The first 72 hour ceasefire in Gaza felt like the time after a heavy down pour, when the sun starts to peep out between the grey clouds and the sky slowly becomes brighter, bluer, and the air fresher. As the pictures flashed on the TV screen, my mind caught on one.
A crowd, of small children, maybe more than a hundred of them running out to play on a long row of swings in a still-standing playground. There was such joy on their faces. The joy of the innocent, able to play at last, out in the open. The joy in their small faces spelled freedom, hope, a new day, all in all – Peace.

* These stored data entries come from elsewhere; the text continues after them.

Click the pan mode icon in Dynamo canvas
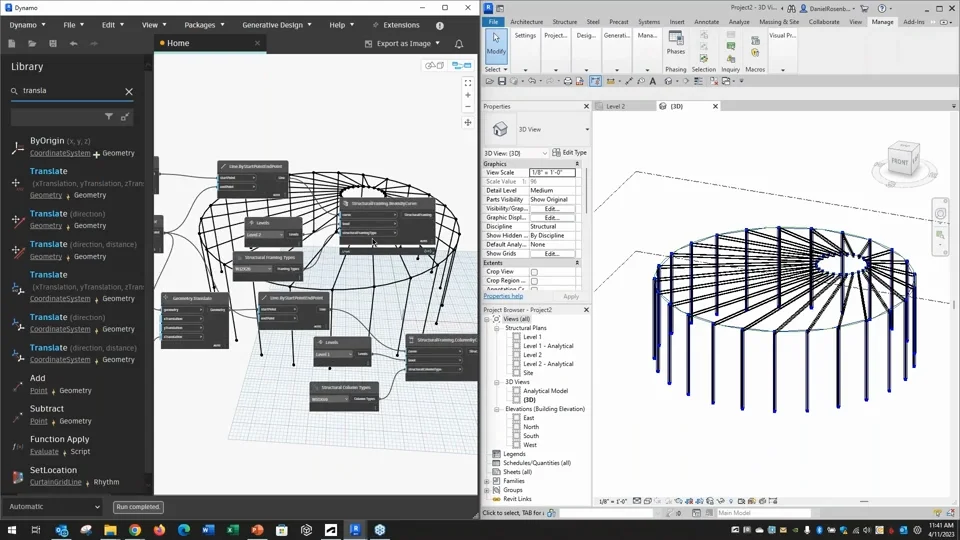960x540 pixels. [x=467, y=122]
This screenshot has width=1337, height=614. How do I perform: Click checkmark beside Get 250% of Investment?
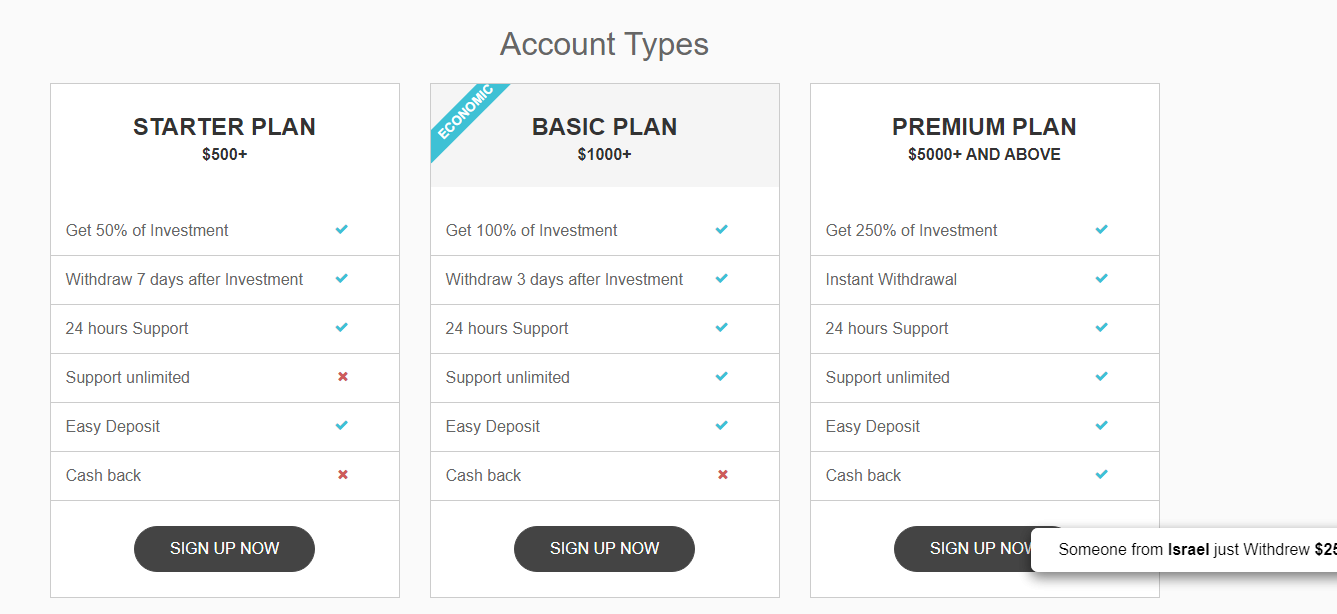point(1102,229)
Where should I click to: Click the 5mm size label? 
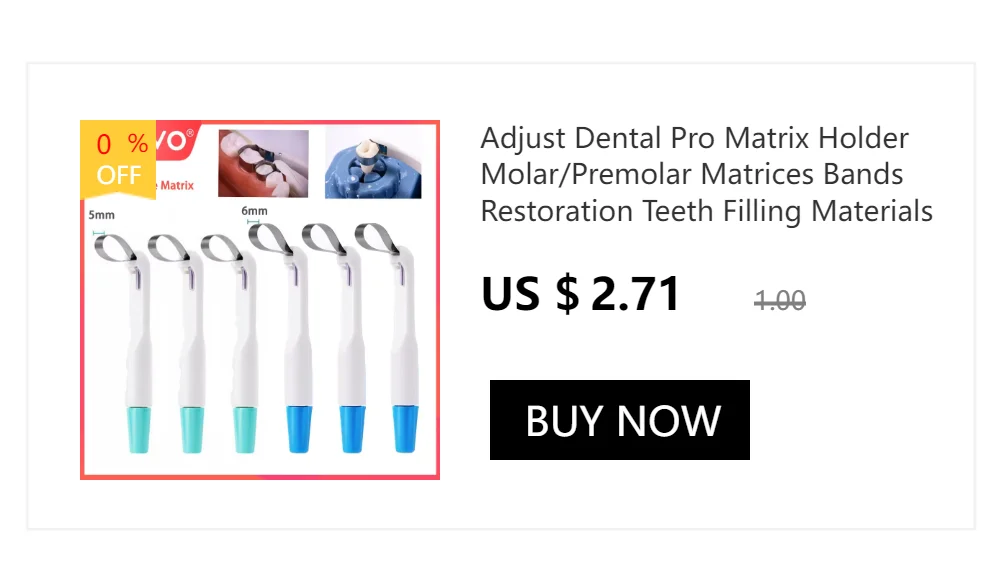[101, 215]
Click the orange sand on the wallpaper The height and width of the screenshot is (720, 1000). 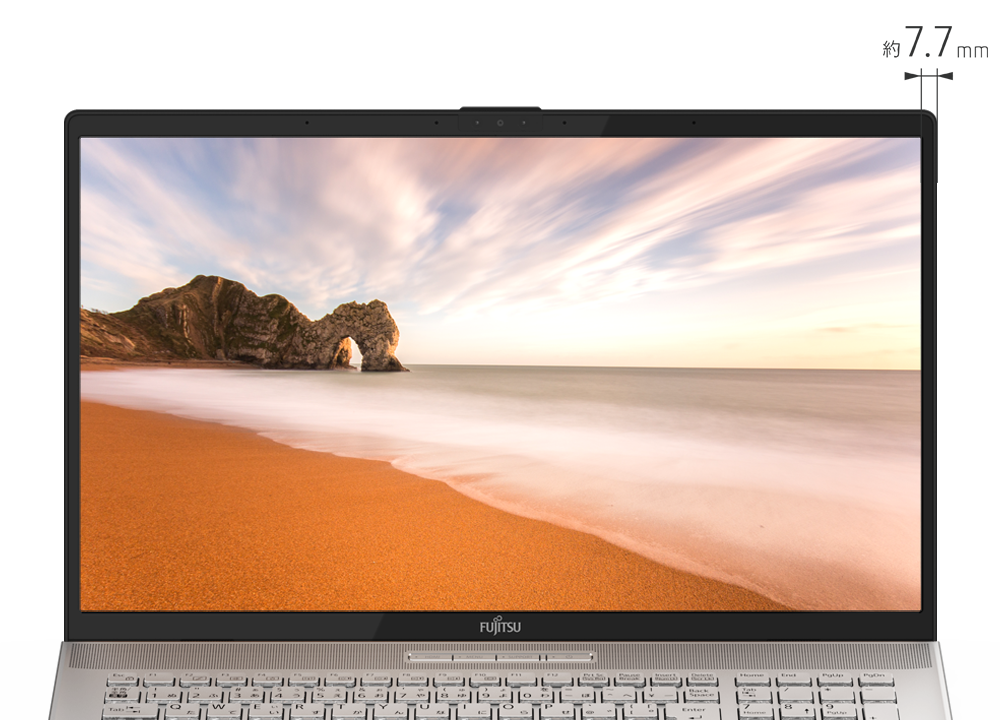(250, 520)
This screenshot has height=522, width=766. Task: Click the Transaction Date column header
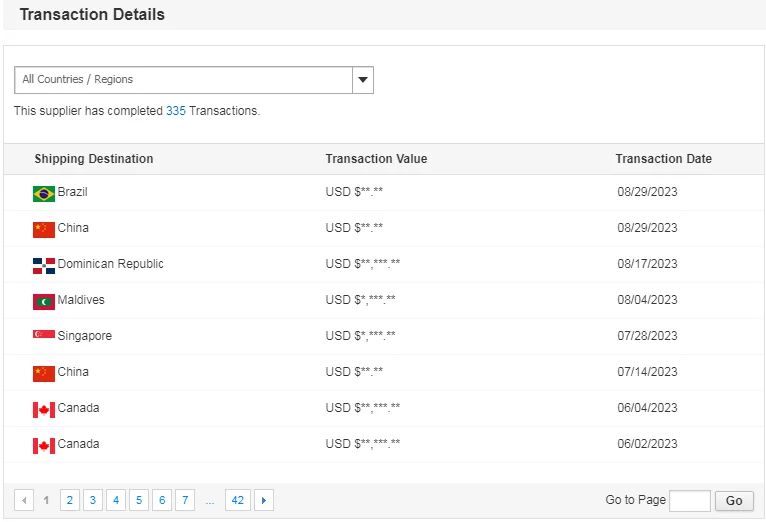[x=663, y=159]
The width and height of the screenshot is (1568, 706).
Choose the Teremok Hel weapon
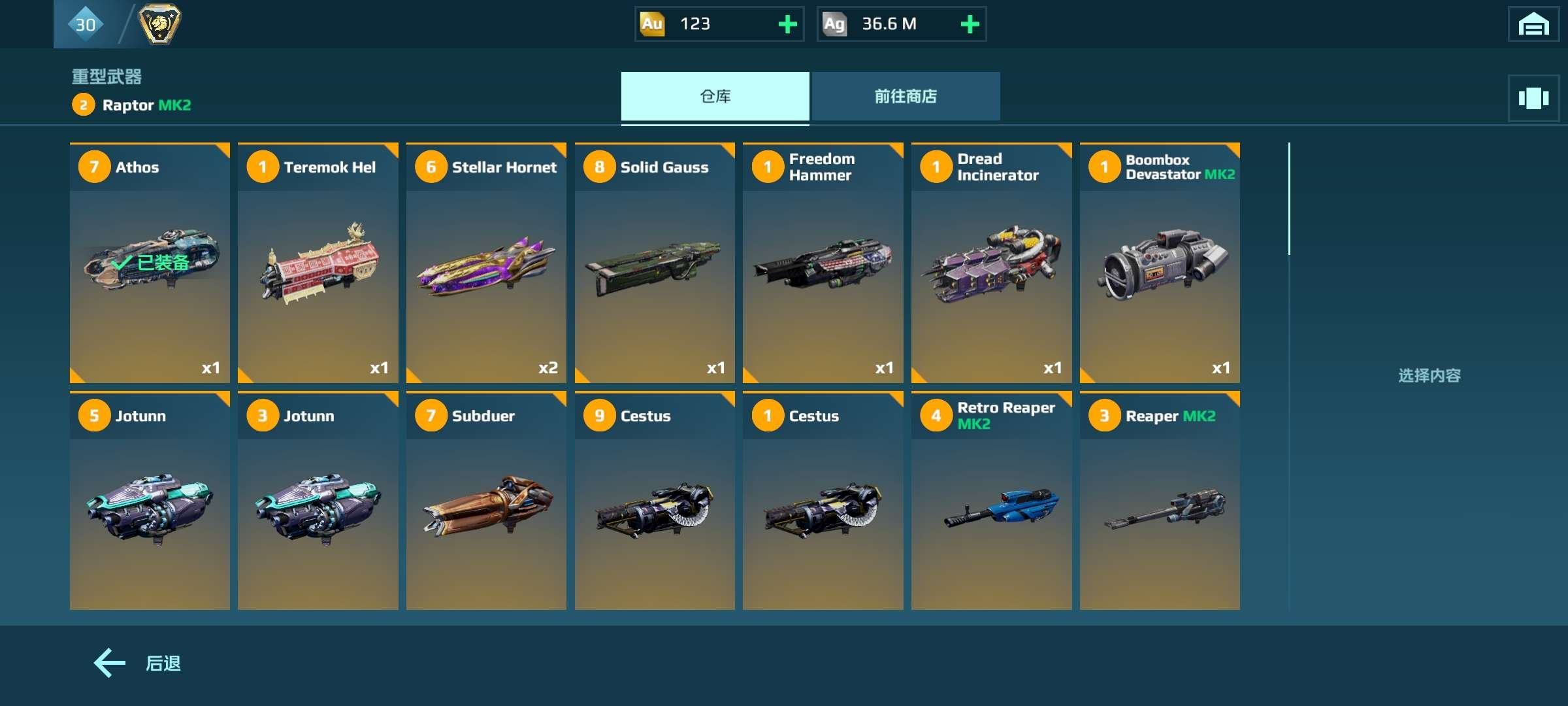318,263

This playground where they must have spent a few short-lived hours of enjoyment tampered with their parents watchfulness and anxiety, ready to pull them into shelter at the first shrieking sound of an airborne missile.
The rain of fire had stopped for that day, and I was disappointed, perhaps as much as those children when it started again after a brief lull. They were probably more than disappointed, they were heart-broken. While the VIPs bargain for peace, what do the children do? What do the people do? There is nothing to do but wring their hands in anxiety, wondering where the next meal will come from, where to go?. When, will the shops open, if they have not been turned to rubble? The busy market place became a deserted open space in the middle of the square, with broken stalls and wrecked awnings falling into bomb-blasted craters.
When will the shriek of missiles, drone of air-strikes and blasting of bombs stop? I can imagine the little ones huddled with their parents with their hands over their ears. Fear translating to tears, as the earth shakes.
Now, a few months after, with a shaky peace still being negotiated, what does the future hold? Some have left to find safety, some can’t afford to leave, and still others won’t leave their devastated land.
Will the children ever come out to play again, without fear, in the playgrounds of the Holy Land?